First up, I’m going to make some assumption here as well as setup a scenario

  • acme\mywidgetsite is the repo where the development takes place
  • master branch is where PRs are merged into
  • render.yaml in this repo is set up WITHOUT repo/branch attributes

So given this, and PR’s to this repo would create a preview environment, I’ll also assume that this is probably what you already have setup in place now. This is going to become your new staging environment.

So now, what you do is create a new repo in Github - call it mywidgetsite-production for arguments sake. All this repo needs is a render.yaml and probably a readme.md to explain why it exists in the first place. You can use your original render.yaml as a starting point but now any of the services that don’t specify a repo/branch will add one:

previewsEnabled: false
services:
   name: mywidgetsite-production
   repo: acme\mywidgetsite
   branch: master
   autoDeploy: false
   ...
...

and now, when you create a new blueprint from the dashboard for your production services (you can also use Annie’s alternative 2 from above here as well to separate production/staging) this blueprint will ALWAYS deploy your master production of the original repo and won’t have previewsEnabled and to trigger a deployment you’d have to trigger the deployment yourself manually.

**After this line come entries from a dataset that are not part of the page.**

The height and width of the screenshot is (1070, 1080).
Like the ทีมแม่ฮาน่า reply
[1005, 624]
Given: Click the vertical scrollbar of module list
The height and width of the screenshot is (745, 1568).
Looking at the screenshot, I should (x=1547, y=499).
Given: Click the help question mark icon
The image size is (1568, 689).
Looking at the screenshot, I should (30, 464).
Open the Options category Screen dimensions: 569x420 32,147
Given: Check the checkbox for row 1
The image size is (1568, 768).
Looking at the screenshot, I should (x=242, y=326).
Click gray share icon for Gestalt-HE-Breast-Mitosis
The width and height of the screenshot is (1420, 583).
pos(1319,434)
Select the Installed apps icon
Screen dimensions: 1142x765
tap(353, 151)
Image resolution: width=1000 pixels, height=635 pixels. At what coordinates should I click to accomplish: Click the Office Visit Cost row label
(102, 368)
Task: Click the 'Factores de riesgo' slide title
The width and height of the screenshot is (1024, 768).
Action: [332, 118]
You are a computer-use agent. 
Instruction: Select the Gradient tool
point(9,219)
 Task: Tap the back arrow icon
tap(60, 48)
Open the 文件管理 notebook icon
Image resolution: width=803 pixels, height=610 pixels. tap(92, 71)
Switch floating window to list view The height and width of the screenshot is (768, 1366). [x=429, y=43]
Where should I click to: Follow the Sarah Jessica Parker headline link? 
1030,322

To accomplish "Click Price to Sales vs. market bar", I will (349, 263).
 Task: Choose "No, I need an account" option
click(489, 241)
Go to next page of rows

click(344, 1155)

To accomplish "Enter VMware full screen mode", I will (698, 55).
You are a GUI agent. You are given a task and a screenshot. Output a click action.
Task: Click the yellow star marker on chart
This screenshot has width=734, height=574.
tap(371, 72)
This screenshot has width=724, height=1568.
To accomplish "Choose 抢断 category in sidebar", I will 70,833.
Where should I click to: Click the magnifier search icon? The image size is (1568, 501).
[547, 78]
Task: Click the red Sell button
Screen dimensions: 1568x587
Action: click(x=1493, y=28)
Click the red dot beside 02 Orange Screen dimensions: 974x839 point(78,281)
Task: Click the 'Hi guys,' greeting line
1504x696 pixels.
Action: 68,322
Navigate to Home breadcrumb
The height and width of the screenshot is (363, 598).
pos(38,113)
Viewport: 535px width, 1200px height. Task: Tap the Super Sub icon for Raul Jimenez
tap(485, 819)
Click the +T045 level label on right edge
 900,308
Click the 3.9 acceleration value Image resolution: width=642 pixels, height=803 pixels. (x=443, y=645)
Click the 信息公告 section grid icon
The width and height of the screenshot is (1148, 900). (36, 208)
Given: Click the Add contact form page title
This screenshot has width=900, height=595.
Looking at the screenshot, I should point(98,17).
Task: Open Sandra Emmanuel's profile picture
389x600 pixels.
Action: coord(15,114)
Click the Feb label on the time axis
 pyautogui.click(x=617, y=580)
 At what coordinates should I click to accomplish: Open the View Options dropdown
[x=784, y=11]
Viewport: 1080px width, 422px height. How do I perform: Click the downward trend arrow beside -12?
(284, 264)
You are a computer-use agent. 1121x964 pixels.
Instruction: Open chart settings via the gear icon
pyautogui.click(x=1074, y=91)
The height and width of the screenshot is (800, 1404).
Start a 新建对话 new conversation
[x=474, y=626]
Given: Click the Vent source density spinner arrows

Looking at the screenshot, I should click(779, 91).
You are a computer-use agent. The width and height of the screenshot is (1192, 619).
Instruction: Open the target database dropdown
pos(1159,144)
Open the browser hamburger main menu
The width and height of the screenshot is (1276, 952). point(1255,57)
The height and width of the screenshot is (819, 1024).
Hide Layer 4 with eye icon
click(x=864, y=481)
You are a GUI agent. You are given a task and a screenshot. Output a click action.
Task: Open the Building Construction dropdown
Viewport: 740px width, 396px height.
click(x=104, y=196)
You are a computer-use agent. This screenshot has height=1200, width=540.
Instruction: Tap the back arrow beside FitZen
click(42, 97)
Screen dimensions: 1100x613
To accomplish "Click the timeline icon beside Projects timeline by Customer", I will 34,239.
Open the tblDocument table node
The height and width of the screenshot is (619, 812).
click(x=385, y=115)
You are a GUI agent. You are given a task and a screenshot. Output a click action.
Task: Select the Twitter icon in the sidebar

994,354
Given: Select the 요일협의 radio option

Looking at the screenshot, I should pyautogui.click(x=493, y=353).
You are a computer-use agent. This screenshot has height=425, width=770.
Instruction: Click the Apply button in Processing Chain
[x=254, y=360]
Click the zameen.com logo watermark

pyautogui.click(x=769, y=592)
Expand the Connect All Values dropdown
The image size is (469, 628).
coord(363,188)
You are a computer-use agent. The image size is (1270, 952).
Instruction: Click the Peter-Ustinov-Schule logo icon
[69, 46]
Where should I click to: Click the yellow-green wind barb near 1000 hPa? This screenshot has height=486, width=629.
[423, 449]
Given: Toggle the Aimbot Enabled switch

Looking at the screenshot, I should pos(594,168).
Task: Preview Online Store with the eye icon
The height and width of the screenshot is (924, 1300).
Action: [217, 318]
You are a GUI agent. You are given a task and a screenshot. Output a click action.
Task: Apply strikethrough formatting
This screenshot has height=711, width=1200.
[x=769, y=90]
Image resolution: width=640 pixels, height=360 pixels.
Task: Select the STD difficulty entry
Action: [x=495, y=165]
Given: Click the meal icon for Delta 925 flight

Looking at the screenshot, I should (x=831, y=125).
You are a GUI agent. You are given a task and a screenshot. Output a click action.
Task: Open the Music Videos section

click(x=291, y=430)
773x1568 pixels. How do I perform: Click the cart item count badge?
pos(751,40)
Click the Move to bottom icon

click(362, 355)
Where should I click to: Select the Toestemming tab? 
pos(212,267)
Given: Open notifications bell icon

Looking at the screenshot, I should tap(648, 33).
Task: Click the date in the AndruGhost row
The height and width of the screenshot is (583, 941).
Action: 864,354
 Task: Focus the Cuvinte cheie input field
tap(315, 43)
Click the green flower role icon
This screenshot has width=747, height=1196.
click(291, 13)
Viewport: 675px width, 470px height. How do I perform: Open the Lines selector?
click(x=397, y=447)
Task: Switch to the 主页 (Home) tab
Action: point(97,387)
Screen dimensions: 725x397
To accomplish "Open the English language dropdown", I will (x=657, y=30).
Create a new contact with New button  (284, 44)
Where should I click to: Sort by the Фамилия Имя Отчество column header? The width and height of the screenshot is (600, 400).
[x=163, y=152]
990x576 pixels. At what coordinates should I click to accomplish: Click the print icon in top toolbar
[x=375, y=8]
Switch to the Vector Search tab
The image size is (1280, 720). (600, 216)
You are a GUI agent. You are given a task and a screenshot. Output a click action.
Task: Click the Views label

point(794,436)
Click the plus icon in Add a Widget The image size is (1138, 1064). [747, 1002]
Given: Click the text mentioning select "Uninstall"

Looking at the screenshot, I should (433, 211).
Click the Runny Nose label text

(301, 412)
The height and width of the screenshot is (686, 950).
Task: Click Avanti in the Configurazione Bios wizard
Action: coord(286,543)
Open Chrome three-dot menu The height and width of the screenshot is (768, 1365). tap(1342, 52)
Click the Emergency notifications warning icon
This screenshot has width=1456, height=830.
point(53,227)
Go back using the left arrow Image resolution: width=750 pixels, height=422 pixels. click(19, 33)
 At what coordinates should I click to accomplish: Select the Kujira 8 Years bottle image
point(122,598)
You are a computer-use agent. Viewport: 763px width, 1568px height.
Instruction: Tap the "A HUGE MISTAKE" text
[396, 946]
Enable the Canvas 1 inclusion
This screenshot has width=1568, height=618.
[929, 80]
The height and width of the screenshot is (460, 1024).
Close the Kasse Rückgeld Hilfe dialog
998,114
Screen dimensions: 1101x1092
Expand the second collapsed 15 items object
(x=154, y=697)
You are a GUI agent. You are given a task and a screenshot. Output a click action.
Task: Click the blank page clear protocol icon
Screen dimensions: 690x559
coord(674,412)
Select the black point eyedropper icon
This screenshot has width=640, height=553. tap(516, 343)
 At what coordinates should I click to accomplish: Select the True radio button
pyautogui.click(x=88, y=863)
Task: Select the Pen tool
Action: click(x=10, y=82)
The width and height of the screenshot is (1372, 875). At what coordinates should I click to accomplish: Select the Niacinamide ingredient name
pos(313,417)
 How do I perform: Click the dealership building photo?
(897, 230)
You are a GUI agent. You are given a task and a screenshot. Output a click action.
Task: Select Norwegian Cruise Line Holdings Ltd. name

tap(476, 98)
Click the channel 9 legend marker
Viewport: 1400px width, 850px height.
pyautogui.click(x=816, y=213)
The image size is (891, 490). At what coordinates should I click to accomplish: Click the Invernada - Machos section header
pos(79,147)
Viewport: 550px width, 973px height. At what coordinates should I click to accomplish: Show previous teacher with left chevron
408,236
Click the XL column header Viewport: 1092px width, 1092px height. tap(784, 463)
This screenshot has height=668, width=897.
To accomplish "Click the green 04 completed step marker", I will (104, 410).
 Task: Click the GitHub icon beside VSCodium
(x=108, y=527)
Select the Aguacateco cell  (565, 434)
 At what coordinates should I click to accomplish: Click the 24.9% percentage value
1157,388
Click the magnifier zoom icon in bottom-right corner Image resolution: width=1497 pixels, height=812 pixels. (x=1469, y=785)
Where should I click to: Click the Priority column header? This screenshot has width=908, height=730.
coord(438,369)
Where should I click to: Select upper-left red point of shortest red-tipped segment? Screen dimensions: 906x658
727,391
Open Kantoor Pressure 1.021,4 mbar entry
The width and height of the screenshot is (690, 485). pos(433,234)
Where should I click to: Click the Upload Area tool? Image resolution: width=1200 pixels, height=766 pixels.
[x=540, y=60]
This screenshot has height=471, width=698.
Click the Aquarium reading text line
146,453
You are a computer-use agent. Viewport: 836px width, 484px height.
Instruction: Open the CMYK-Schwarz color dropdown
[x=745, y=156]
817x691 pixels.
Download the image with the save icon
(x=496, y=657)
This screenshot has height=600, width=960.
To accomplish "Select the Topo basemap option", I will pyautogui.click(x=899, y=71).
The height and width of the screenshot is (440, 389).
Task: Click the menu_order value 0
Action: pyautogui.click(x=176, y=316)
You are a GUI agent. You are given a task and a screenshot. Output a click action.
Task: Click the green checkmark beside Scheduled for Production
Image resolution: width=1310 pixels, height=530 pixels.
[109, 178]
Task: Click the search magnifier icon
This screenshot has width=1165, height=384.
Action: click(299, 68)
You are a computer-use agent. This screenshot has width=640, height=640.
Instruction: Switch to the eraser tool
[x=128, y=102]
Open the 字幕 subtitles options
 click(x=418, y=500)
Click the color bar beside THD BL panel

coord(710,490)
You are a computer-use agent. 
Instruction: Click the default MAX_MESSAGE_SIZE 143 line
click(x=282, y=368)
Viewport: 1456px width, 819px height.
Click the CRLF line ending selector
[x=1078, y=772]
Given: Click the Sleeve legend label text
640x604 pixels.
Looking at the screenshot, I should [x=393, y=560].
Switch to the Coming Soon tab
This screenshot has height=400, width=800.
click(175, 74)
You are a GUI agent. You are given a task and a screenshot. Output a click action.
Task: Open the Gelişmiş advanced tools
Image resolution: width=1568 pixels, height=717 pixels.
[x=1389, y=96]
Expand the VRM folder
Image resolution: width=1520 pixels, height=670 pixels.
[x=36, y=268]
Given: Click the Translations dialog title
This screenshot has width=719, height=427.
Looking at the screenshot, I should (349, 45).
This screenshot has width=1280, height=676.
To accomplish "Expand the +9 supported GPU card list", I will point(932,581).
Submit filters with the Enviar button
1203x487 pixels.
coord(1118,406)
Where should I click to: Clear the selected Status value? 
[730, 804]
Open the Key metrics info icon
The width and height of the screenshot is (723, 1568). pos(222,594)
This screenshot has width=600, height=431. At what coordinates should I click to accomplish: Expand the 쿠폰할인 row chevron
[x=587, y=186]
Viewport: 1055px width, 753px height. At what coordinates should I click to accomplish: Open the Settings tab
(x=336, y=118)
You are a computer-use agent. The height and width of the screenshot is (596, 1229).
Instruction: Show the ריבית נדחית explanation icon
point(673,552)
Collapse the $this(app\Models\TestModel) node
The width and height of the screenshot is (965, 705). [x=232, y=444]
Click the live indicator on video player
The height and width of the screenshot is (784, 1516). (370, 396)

Once you’ve got your separate blueprint instances setup like (you may have to move a custom domain/DB backup etc) this you can make any changes to the one in the original repo like adding previewPlans, staging config etc and they would only apply to preview environments from what has now become your staging environment. When PRs are merged they would be auto deployed from the master branch to your staging service and then when you want them in production you would have to manually deploy (or hit the deploy hook URLs) the services created by the other blueprint.